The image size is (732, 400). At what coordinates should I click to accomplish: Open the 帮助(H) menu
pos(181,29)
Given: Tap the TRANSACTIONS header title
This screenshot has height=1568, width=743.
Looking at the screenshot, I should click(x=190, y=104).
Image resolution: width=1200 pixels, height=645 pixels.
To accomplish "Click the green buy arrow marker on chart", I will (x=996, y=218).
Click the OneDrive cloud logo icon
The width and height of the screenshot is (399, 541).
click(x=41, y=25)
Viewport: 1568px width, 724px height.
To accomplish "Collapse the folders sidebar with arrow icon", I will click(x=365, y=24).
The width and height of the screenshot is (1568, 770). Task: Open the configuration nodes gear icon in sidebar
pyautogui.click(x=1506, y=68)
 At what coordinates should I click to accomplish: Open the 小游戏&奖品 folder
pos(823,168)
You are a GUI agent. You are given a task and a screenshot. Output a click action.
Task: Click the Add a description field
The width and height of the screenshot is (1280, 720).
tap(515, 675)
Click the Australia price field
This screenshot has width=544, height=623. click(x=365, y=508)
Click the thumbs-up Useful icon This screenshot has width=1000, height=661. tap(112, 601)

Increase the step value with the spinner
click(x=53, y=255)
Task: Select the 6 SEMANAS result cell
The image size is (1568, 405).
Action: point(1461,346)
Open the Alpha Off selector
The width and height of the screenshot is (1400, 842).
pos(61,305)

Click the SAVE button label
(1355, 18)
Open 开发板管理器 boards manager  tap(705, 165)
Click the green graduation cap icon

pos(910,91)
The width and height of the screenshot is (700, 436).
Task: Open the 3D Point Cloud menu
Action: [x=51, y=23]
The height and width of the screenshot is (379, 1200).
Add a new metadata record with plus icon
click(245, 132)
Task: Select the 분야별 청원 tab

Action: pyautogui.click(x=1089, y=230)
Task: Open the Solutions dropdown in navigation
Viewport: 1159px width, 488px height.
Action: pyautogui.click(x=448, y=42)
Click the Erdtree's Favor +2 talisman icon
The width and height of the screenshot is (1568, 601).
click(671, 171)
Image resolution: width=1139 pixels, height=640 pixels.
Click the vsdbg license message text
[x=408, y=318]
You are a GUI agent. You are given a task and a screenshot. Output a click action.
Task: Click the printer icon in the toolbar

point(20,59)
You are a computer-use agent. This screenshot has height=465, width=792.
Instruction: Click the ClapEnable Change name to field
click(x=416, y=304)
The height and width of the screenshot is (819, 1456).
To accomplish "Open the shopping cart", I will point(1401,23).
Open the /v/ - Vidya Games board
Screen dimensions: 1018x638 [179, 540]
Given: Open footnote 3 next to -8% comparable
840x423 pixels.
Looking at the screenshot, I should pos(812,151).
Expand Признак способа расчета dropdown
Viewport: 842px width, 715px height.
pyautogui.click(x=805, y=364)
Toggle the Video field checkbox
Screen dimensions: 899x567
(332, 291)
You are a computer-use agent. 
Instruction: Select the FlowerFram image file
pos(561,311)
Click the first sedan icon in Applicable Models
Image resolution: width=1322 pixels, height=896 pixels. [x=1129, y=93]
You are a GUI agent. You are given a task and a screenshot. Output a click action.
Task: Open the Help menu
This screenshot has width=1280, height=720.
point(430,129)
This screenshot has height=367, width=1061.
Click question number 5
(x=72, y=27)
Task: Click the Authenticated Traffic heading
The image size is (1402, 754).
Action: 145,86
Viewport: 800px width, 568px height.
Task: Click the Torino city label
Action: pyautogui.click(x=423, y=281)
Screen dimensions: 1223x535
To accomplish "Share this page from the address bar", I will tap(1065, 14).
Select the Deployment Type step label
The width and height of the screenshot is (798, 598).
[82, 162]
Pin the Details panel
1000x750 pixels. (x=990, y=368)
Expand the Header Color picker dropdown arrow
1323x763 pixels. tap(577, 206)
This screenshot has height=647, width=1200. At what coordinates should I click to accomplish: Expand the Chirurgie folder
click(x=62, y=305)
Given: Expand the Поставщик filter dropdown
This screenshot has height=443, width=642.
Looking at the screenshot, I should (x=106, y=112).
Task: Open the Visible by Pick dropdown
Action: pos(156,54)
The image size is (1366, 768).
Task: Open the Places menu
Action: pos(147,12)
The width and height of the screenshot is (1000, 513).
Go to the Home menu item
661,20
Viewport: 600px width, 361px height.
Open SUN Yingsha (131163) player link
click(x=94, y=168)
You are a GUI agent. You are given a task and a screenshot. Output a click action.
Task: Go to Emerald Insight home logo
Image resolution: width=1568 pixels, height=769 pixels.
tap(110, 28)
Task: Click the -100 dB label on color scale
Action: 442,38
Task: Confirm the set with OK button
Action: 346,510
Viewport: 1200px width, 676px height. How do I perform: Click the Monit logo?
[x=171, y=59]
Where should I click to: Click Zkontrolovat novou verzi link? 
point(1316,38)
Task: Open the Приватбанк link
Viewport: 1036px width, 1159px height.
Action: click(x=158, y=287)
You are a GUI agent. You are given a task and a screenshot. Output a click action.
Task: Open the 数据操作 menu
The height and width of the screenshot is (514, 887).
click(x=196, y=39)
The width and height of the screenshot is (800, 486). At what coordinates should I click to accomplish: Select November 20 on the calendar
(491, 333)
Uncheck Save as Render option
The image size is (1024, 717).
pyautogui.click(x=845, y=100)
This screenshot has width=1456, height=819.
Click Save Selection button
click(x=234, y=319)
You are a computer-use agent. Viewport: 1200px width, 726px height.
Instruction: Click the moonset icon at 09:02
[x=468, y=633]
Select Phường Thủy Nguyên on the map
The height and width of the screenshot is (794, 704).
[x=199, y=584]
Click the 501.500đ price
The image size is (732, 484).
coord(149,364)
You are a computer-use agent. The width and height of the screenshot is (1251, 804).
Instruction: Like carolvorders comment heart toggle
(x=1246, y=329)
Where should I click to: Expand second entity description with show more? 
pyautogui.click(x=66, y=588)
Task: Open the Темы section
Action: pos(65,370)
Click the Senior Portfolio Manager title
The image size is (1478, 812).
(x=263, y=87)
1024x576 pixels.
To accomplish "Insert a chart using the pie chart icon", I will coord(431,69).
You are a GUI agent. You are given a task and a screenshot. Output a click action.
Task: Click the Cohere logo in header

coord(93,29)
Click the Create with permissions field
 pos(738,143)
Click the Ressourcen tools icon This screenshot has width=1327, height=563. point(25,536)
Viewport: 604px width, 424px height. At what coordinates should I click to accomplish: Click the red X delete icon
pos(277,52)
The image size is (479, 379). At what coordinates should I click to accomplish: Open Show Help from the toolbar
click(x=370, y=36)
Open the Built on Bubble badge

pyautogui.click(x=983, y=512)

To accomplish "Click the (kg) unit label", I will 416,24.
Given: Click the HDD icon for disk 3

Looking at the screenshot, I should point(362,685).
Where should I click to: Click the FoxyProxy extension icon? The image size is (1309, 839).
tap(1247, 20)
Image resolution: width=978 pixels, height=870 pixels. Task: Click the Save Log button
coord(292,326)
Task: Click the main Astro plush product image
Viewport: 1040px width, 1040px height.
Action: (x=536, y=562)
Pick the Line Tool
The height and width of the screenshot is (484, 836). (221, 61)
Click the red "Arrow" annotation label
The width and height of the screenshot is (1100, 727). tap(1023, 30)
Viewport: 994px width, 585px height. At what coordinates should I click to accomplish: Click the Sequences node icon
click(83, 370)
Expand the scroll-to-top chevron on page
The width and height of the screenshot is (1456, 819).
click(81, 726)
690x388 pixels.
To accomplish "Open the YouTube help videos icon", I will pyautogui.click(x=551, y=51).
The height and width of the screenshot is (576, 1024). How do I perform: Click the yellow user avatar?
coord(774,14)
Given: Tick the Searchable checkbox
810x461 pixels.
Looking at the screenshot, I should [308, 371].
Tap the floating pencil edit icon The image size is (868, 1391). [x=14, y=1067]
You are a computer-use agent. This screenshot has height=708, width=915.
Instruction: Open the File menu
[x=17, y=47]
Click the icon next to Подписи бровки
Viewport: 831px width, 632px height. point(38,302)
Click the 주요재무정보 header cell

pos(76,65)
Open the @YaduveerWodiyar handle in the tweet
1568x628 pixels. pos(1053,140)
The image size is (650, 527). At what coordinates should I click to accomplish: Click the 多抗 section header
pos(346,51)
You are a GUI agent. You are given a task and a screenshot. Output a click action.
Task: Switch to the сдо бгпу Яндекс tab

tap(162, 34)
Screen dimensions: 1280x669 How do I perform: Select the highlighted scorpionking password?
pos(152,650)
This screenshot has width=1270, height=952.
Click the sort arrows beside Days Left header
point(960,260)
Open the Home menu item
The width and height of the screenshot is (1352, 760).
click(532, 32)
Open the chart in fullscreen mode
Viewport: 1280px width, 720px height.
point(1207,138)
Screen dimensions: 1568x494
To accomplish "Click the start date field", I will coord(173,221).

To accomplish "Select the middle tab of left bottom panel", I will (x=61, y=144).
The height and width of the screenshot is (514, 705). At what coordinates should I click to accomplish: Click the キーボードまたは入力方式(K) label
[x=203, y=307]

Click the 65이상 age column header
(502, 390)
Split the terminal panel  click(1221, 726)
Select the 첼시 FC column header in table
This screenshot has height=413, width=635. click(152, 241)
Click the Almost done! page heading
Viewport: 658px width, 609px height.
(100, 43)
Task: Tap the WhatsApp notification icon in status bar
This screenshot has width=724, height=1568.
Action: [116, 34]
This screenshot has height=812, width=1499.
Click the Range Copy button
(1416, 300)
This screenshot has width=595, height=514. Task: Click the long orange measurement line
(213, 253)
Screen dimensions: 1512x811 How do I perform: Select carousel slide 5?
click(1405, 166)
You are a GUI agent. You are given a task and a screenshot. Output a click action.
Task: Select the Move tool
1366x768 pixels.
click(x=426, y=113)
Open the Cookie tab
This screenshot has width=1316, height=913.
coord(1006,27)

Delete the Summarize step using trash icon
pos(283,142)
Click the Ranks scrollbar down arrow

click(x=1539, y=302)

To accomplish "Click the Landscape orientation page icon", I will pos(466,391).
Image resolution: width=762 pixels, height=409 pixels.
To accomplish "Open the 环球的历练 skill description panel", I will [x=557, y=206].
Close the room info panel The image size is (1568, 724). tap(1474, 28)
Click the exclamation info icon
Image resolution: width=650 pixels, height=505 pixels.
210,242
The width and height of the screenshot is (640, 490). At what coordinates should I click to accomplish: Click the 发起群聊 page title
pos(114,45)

= = =

Exactly as they stand, set down the lines from the top of the data through the line with "Image resolution: width=1200".

The image size is (732, 400). At what coordinates should I click to accomplish: Open the 帮助(H) menu
pos(181,29)
Given: Tap the TRANSACTIONS header title
This screenshot has height=1568, width=743.
Looking at the screenshot, I should click(x=190, y=104).
Image resolution: width=1200 pixels, height=645 pixels.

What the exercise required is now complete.